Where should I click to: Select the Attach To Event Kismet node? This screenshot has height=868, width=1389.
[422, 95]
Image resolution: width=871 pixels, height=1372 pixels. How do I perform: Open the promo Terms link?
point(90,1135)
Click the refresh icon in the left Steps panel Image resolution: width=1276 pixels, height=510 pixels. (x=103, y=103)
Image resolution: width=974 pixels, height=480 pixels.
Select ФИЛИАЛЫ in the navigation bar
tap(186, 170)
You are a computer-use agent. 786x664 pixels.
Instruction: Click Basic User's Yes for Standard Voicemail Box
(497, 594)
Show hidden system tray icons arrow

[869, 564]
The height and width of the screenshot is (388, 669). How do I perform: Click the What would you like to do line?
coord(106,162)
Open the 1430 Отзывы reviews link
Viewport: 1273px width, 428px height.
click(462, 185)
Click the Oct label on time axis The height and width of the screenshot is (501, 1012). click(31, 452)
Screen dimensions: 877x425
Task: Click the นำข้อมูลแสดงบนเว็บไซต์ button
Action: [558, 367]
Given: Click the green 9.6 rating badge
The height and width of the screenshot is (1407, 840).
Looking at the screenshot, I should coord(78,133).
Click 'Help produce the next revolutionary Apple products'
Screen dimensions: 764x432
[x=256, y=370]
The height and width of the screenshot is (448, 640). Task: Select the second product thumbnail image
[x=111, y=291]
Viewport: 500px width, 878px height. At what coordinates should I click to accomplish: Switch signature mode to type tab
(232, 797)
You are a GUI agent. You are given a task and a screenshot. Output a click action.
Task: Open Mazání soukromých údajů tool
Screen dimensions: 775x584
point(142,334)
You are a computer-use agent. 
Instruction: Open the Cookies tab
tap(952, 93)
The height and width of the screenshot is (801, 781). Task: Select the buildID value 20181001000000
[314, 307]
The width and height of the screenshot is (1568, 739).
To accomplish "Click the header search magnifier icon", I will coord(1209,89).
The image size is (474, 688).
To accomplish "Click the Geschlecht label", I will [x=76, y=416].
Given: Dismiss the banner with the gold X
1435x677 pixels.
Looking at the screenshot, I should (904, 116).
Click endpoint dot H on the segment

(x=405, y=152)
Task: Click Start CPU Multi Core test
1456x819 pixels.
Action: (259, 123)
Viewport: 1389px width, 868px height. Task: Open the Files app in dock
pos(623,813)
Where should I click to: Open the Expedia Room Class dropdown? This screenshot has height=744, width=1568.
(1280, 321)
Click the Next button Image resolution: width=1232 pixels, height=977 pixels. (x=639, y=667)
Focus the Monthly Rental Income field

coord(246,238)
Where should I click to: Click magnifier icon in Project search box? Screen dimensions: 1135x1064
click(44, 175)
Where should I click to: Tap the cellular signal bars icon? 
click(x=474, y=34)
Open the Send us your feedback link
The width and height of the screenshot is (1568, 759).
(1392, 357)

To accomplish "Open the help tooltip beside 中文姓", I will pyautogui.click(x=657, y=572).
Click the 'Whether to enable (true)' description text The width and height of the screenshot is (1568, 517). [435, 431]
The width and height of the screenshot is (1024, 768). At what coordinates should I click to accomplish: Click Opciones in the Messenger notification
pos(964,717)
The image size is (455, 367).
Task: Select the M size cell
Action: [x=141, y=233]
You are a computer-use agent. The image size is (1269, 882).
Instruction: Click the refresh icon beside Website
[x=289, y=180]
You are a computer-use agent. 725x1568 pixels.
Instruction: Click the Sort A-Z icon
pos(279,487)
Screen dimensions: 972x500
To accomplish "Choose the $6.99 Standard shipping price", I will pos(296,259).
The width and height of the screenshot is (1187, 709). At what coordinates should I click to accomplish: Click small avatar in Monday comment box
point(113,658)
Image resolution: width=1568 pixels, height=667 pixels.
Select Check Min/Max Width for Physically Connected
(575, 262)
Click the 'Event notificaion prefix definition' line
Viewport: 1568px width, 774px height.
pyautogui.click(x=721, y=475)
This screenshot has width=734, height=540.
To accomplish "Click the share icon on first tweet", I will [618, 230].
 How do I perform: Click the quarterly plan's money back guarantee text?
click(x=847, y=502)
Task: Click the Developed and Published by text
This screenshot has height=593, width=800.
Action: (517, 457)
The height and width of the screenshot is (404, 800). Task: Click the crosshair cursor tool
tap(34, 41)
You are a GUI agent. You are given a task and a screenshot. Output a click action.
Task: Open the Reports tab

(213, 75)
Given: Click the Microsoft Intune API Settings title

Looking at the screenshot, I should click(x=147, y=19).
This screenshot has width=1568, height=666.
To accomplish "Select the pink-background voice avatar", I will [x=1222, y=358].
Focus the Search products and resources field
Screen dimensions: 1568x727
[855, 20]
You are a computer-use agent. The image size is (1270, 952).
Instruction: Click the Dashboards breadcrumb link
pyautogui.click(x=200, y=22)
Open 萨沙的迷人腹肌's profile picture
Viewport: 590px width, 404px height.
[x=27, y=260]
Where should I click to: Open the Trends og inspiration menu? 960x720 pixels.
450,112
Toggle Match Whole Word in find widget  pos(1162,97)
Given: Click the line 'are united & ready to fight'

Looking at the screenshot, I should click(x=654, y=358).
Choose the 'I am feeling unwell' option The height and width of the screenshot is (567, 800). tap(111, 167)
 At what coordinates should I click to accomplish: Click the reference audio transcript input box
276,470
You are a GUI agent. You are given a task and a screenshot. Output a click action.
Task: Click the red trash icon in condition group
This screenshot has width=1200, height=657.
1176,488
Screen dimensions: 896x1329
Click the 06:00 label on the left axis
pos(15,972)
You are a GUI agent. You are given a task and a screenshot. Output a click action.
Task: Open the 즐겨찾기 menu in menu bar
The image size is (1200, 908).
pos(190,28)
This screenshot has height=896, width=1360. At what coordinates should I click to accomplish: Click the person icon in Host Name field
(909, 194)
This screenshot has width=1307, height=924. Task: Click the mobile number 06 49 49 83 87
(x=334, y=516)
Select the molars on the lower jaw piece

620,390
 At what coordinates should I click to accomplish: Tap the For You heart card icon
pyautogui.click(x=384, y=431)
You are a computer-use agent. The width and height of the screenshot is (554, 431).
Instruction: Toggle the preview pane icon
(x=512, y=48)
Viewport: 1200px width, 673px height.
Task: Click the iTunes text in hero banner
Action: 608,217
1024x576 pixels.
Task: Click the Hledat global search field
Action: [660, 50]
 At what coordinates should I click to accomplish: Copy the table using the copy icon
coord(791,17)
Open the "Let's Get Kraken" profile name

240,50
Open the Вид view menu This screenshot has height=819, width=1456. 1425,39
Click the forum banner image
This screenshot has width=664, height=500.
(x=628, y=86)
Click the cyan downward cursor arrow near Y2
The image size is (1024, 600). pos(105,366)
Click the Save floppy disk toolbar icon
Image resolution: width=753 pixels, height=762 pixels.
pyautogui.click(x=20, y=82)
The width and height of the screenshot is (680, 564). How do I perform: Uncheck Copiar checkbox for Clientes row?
........
EXERCISE GOAL —
Your task is to restate, word for word, only those lines above that fall between the line holding "Where should I click to: Tap" and the line holding "You are a computer-use agent. 725x1568", inclusive.

EXPECTED OUTPUT —
Where should I click to: Tap the cellular signal bars icon? 
click(x=474, y=34)
Open the Send us your feedback link
The width and height of the screenshot is (1568, 759).
(1392, 357)

To accomplish "Open the help tooltip beside 中文姓", I will pyautogui.click(x=657, y=572).
Click the 'Whether to enable (true)' description text The width and height of the screenshot is (1568, 517). [435, 431]
The width and height of the screenshot is (1024, 768). At what coordinates should I click to accomplish: Click Opciones in the Messenger notification
pos(964,717)
The image size is (455, 367).
Task: Select the M size cell
Action: [x=141, y=233]
You are a computer-use agent. The image size is (1269, 882).
Instruction: Click the refresh icon beside Website
[x=289, y=180]
You are a computer-use agent. 725x1568 pixels.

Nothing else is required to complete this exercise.